In July 1788, Grigory Potemkin decided to capture and destroy Ottoman fortress on the island. The execution of this task was entrusted to Alexander Suvorov, who was given a significant force of 600 infantrymen on rowing ships and Cossack boats. Intensive preparations for this operation, which was to be supported by ships of the fleet and artillery, were carried out on July 12–14. When everything was ready for the assault, the commander-in-chief canceled his decision due to the Russian preparations for the upcoming siege of Ochakov and appearance of the significant number of Ottoman fleet near the island.

After the events near Ochakov, the island was temporarily forgotten, and the Cossacks were instructed to move to the right bank of the Berezan River, set up pickets along the seashore, and prevent the landings by Danube Cossacks. In this regard, in July and early August 1788, the Danubian kish in Tuzly ceased to exist, and Berezan temporarily became the main base of the naval flotilla of the "Turkish" Cossacks.

In the autumn of 1788, Hasan Pasha, who was commander of the Ottoman flotilla stationed near Ochakov, significantly strengthened the fortress on Berezan Island by building two artillery batteries and a line of trenches in the northern part of the island. Following his retreat, the Cossacks received an order from Potemkin to capture the fortress.

== Battle ==
On the morning of November 7 (November 18, new style), the Cossacks led by Antin Holovaty boarded their boats and, accompanied by a flotilla of gunboats under José De Ribas, began approaching the island. Despite the artillery fire from the northeastern battery, the Cossacks nevertheless approached the island and landed on the northern shore within a shot's distance. Having fired a volley of cannons and rifles, and then thrown themselves into the water and sharply moved towards the impregnable shore, the Cossacks crushed the main Ottoman units and captured the coastal battery.

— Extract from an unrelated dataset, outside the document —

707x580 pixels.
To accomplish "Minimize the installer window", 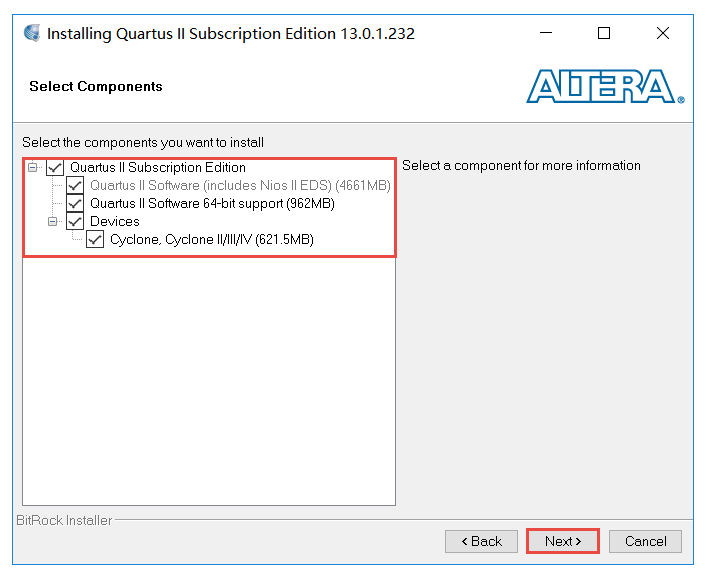I will coord(546,33).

Turning the captured cannons against the fortress and installing their own, taken from the boats, the Black Sea troops began to smash the Berezan fortress. At the same time, Russian boats began to shell Berezan. The Turks were forced to surrender the fortress. The assault on the fortress took a few hours.

== Aftermath and casualties ==
Per Potemkin's report, the Ottoman garrison casualties were 80 killed and 320 captured. Per the same report from Potemkin, the Cossacks lost 29 people in total – 24 regular Cossacks, 4 kurin atamans and one regimental starshyna. A few days later following the assault, the Black Sea Cossacks attacked the Ottoman convoy near Akkerman, captured several Ottoman ships and transferred them to the Russians. On 17 of November, hovewer, Potyomkin in his report to Catherine the Great stated that the island serves no strategic importance, after that he ordered the Cossacks that were still on the island to demolish the fortress. Capture of the island made easier for the Russians to launch a general assault on Ochakov on 6 of December. The Cossacks had finally left the island in the spring of 1789. In commemoration about the assault, in 1792 the Cossacks that were resettled to Kuban founded a stanitsa named Berezanskaya.